What to work on - How do the lines below between the ones holding "Click the earliest" and "Given: Click the Binance", inclusive, read? Give them again exactly, with no other lines.

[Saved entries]
*** Block opens ***
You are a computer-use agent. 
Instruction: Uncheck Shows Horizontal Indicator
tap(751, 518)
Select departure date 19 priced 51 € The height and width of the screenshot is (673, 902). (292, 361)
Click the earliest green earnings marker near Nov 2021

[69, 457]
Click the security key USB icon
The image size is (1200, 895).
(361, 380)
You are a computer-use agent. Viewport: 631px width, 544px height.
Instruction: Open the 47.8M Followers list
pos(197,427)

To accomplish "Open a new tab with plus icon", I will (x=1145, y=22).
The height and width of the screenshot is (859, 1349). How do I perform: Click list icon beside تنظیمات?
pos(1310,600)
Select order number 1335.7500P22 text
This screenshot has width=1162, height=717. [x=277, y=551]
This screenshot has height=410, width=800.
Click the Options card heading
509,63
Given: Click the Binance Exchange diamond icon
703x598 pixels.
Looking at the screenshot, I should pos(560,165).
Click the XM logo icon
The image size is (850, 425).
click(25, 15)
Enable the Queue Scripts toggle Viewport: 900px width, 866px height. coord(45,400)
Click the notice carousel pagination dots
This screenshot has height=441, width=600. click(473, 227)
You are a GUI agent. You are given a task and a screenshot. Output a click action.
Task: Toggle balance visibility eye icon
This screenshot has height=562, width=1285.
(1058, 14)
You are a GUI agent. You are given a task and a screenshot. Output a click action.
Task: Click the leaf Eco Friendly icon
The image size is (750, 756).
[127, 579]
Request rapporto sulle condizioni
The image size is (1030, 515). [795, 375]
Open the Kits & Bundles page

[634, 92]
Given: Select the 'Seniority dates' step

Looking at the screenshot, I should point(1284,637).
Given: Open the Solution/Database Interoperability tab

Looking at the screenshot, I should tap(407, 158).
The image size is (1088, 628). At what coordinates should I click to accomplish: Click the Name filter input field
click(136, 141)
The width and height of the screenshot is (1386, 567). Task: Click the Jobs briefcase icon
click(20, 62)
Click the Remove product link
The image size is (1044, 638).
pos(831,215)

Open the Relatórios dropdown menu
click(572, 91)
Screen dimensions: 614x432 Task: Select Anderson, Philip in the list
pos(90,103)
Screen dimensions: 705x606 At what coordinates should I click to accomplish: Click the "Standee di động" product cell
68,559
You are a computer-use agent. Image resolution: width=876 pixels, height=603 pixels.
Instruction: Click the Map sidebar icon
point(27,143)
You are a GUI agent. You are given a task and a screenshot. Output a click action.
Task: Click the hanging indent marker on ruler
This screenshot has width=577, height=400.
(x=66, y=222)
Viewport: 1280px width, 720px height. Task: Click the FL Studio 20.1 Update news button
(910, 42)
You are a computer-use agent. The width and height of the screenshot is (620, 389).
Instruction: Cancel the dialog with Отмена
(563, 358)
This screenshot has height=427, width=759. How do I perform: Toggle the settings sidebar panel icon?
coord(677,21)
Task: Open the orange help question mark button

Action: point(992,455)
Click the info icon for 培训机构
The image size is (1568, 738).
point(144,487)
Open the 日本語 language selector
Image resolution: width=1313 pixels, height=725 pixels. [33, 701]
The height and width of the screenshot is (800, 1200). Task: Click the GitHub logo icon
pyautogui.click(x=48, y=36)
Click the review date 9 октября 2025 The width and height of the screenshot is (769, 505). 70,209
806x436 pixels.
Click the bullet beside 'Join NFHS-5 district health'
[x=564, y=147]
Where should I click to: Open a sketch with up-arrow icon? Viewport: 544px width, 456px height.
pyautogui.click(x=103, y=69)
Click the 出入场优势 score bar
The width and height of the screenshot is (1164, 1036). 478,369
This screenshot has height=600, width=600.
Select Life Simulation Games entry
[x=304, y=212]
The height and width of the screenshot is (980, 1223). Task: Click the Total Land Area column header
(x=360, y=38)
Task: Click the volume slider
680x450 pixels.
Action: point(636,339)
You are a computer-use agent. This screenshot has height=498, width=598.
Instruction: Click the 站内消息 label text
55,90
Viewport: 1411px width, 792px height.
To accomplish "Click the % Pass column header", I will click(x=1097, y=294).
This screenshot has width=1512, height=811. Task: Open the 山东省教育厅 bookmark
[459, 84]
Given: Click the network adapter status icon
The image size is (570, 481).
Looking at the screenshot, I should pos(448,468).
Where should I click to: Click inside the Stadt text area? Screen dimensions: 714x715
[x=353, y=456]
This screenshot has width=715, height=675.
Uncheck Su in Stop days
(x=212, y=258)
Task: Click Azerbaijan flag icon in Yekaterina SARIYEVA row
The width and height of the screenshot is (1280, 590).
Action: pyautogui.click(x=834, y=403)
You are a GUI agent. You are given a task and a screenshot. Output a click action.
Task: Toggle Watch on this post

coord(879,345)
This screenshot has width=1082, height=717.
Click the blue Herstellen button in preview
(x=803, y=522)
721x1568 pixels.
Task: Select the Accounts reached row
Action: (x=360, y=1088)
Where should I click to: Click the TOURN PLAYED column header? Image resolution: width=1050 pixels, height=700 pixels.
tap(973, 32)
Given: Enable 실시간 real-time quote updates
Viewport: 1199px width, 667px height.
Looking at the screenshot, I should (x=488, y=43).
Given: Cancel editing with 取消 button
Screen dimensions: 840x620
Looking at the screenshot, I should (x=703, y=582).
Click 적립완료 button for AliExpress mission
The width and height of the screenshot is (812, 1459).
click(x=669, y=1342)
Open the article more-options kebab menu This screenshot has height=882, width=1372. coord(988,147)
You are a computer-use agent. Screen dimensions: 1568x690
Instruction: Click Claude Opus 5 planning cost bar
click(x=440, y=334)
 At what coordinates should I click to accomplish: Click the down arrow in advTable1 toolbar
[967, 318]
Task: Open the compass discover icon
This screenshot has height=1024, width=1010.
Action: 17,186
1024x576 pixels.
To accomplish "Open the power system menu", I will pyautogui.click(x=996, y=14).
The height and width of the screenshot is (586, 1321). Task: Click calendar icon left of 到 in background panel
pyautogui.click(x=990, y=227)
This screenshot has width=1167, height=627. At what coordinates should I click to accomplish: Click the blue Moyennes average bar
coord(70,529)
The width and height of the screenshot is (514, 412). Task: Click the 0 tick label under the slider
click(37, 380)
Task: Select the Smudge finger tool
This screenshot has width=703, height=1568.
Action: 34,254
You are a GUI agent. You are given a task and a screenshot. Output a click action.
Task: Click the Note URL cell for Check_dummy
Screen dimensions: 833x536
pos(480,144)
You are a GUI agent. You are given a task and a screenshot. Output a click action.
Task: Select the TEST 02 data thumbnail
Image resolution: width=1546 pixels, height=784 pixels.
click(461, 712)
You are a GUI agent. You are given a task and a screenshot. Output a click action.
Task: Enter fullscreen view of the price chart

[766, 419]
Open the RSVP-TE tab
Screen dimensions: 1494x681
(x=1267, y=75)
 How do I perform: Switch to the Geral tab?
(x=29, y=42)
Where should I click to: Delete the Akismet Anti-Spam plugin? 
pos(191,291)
*** Block closes ***
Exercise output -
Click the earliest green earnings marker near Nov 2021

[69, 457]
Click the security key USB icon
The image size is (1200, 895).
(361, 380)
You are a computer-use agent. Viewport: 631px width, 544px height.
Instruction: Open the 47.8M Followers list
pos(197,427)

To accomplish "Open a new tab with plus icon", I will (x=1145, y=22).
The height and width of the screenshot is (859, 1349). How do I perform: Click list icon beside تنظیمات?
pos(1310,600)
Select order number 1335.7500P22 text
This screenshot has width=1162, height=717. [x=277, y=551]
This screenshot has height=410, width=800.
Click the Options card heading
509,63
Given: Click the Binance Exchange diamond icon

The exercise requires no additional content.